All this suggests that pearl diving music is actually a product of pre-modern globalization and a way for us to collectively communicate with cultures we wanted to establish rapport with. So clearly, music also benefits us by providing the opportunity to connect with foreigners as well as being a tool to erode or temporarily suppress political dimensions of society, like classism or racism in this case.

On the more neurological side of the research spectrum, we have music therapy practitioners and academics studying the impact of music on the human brain. In terms of regional practitioners, music therapists tend to be expats introducing this unique therapeutic practice to the GCC. This would include names like Dubai-based Nadya Larsen and Qatar- based Dirk Cushenbery. Moussi Aksana, a therapist based in Bahrain, provides a practice that claims to help address a long list of problems facing kids. This spans recovery from stress management for adults to recovery from emotional trauma in children.

This was partially the subject of The Brain That Sings (2013), a documentary by Emirati filmmaker Amal Al-Agroobi (who has a background in neuroscience) addressing the topic of how families deal with autism. Tala Badri, the founder of the Centre for Musical Arts in Dubai who received funding from a handful of Emirati patrons, provided a great quote contextualizing Al-Agroobi’s film within the context of musical well- being, “in general, music helps develop the brain… Children with autism find it hard to organize themselves; music provides the focus they need. And from a social perspective, they start interacting with peers and others without feeling threatened.” Moussi Aksana’s website also points out the sheer diversity of places that music therapists practice: special needs and inclusive education schools; rehabilitation facilities; hospitals, clinics, psychiatric centers, and nursing homes.

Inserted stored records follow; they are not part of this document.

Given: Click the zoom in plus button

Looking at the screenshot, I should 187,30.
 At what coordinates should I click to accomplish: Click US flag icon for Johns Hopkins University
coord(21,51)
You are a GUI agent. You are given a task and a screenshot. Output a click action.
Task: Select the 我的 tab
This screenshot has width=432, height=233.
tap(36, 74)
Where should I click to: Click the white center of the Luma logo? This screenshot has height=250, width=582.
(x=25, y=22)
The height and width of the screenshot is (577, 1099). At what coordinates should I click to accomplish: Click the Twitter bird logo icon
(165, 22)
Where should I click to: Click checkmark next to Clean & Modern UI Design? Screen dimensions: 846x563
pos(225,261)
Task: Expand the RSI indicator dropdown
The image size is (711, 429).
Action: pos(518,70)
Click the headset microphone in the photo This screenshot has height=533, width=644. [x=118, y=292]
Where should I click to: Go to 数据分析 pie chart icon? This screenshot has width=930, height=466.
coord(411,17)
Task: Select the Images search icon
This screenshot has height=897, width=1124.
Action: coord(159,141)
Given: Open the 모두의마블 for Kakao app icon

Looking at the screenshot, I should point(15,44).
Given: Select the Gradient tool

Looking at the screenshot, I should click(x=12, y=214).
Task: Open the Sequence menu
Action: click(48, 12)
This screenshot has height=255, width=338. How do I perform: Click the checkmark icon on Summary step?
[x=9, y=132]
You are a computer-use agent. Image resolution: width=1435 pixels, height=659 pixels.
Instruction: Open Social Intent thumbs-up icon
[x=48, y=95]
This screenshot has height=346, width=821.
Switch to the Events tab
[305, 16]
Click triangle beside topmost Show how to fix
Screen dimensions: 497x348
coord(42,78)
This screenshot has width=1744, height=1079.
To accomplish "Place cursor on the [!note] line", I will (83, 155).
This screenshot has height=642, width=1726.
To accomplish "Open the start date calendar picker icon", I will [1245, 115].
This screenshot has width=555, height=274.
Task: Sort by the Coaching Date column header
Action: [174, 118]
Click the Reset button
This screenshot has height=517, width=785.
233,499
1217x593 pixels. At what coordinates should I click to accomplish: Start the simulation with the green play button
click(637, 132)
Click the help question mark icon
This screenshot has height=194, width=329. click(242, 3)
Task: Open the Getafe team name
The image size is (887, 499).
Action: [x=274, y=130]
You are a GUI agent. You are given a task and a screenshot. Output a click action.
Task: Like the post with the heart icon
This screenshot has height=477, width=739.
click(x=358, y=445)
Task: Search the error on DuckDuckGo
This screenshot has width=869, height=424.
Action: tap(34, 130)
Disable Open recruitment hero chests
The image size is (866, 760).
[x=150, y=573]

On a sociological level, awareness of music’s historical role in cultural development makes ignoring its benefits more difficult. A diverse range of benefits is evidenced by numerous fountainheads of knowledge, including Islam, and research methodologies spanning qualitative and quantitative analysis.

On a personal level, I believe that our beloved music industry is reluctant to change unless digital tribes of music lovers compromise their authority. We need to continue working to bring independent, authentic music to the forefront of cultural expression again. Musical entrepreneurs need you to showcase your support by commenting, sharing, buying our music, funding our crowdfunding efforts, and attending our live performances. The Middle East’s independents cannot thrive regionally on the temporary support of branded platforms like Red Bull Music Academy nor Arab Idol. It truly comes down to the fans and those who love music; so show your support with the quality of your engagement and listen like you mean it!